While the government is overhauling these regulations for all MedTech manufacturers, AI, ML, SaMD and SiMD-related companies should have an additional focus on the following points:
- Patient safety first: The new regulations aim to put patient safety at the forefront of medical device regulation and require manufacturers to demonstrate the safety and performance of their products, especially for high-risk devices such as AI and software.
- Innovation and access: The new regulations also seek to foster innovation and enable timely access to new and beneficial medical technologies for UK patients by providing a more flexible and proportionate regulatory framework responsive to technological advances.
- International harmonisation: The new regulations will align with the international standards and best practices for medical device regulation and facilitate the global trade and recognition of UK medical devices, especially in the post-Brexit context.
- Stakeholder engagement: The new regulations will be developed and implemented through a collaborative and transparent process involving various stakeholders such as patients, healthcare professionals, industry, academia, and regulators. The MHRA will provide guidance and support to help stakeholders comply with the new requirements and benefit from the new opportunities.
Along with the roadmap, the UK MedTech industry should focus on Implementation of the Future Regulations which highlights:
- Implementation of the future regulations: The UK government plans to introduce new regulations for medical devices that prioritise patient safety, access, and innovation.

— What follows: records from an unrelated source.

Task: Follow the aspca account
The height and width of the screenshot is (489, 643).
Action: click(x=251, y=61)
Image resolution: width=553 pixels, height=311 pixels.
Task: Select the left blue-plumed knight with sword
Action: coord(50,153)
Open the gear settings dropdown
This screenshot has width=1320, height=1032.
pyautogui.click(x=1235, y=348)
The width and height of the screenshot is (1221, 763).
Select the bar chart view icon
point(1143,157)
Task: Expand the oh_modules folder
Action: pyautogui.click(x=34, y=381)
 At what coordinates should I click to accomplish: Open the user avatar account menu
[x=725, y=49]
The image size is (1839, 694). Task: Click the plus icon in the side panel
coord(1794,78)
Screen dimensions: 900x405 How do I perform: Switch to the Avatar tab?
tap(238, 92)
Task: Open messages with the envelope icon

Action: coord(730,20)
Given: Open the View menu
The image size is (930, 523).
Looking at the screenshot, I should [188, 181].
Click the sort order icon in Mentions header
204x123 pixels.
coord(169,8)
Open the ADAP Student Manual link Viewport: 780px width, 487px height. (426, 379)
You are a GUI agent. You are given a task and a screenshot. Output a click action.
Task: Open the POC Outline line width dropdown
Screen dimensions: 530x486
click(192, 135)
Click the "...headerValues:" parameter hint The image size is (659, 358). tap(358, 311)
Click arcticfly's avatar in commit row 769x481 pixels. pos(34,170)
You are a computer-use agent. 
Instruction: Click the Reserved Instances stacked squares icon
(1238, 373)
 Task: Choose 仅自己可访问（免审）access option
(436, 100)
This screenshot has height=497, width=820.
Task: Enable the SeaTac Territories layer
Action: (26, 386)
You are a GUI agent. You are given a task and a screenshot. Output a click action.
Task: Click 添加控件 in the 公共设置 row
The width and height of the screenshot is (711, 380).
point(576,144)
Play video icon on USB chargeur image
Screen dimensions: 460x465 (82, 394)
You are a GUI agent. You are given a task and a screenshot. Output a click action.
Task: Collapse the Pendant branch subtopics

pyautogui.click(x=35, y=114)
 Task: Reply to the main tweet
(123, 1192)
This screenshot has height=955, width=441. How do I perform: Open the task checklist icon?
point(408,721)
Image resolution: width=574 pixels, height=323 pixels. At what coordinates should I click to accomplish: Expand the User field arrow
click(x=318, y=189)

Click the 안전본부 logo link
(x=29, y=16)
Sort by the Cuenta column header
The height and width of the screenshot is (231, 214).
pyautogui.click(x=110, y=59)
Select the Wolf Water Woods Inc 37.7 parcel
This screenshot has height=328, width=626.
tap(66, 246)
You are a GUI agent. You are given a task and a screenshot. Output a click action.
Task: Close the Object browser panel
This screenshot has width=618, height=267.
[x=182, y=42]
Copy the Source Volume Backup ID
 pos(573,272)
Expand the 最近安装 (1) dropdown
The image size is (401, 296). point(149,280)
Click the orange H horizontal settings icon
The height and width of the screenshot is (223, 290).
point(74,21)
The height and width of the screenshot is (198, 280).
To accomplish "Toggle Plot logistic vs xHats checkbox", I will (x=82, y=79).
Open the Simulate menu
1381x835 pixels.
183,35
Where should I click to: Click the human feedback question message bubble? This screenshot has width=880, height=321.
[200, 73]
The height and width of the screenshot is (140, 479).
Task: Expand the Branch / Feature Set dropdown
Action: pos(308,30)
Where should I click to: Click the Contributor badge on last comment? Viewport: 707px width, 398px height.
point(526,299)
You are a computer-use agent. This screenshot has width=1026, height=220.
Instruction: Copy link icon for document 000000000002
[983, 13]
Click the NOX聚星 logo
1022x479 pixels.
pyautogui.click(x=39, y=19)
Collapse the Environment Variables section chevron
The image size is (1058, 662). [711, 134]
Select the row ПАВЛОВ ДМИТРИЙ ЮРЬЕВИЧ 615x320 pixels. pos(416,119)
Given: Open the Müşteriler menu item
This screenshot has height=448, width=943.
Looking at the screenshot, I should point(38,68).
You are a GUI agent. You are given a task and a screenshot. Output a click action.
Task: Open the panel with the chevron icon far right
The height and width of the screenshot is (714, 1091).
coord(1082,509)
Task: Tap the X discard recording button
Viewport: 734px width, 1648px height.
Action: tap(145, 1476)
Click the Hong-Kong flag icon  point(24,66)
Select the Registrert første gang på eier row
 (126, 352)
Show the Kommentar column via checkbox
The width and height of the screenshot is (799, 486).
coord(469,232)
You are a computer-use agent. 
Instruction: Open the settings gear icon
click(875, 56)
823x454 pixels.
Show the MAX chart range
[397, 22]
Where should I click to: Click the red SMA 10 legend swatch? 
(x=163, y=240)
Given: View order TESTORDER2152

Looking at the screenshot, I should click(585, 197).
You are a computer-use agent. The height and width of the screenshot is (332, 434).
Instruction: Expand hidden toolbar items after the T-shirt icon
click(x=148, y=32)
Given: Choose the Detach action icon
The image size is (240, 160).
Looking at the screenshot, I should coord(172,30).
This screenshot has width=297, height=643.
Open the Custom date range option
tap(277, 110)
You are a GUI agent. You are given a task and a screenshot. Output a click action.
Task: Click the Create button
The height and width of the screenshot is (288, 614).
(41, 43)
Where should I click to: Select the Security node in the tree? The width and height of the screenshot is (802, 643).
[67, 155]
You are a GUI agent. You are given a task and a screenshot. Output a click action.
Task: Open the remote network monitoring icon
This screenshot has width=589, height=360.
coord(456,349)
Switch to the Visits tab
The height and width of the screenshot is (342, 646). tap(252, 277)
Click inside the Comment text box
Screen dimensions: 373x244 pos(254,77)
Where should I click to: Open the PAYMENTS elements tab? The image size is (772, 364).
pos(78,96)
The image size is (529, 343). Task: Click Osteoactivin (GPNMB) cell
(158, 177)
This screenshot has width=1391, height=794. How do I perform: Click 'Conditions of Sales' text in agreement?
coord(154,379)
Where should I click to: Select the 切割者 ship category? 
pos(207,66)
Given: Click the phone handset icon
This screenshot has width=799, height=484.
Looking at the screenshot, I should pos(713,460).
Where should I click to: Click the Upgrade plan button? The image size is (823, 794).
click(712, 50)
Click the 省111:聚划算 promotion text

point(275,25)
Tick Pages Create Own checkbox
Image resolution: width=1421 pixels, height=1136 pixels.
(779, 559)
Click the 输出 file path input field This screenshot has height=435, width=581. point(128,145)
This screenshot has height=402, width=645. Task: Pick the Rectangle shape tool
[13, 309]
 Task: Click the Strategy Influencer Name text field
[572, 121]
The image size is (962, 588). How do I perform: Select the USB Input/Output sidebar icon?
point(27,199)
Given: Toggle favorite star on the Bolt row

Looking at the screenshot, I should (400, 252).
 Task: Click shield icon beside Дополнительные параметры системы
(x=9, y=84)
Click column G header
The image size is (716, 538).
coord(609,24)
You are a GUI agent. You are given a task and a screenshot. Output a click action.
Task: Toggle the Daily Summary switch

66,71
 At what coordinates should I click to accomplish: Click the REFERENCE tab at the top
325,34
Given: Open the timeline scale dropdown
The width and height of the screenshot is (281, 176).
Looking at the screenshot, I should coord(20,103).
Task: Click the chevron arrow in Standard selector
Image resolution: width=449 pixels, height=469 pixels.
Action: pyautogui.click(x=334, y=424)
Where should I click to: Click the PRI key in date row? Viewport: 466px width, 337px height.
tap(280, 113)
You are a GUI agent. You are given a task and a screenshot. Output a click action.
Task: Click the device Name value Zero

The regulations will be delivered through four Statutory Instruments, with priority measures to enhance post-market surveillance in 2024 and core elements of the new framework in 2025.
- Transitional arrangements: The UK government has extended the acceptance of CE-marked medical devices on the Great Britain market until 2028 or 2030, depending on the type and class of the device. This will ease the transition to the future regulatory framework and ensure the supply of medical devices to Great Britain. More information on the extensions can be found on the infographic released by the MHRA by clicking here.
- Post-Market Surveillance requirements: The UK government intends to introduce legislation in 2024 that will strengthen the post-market surveillance requirements for medical devices in Great Britain, ahead of the wider future regime. This will include more stringent reporting obligations, periodic reviews, and harmonisation of methods for collecting data.
- Future core regulations: The UK government intends to introduce legislation in 2025 to implement the core elements of the future regulatory framework for medical devices in Great Britain. This will include several improvements for implantable medical devices, unique device identifiers, classification changes, quality management systems, technical documentation, international recognition, exempt and custom-made devices, claims, clinical investigations, essential requirements, conformity assessments, and economic operators.
- Updates to guidance: The UK government is working with stakeholders to support the effective implementation of the new regulations. The regulatory changes will be accompanied by guidance to help the MedTech sector interpret the new requirements.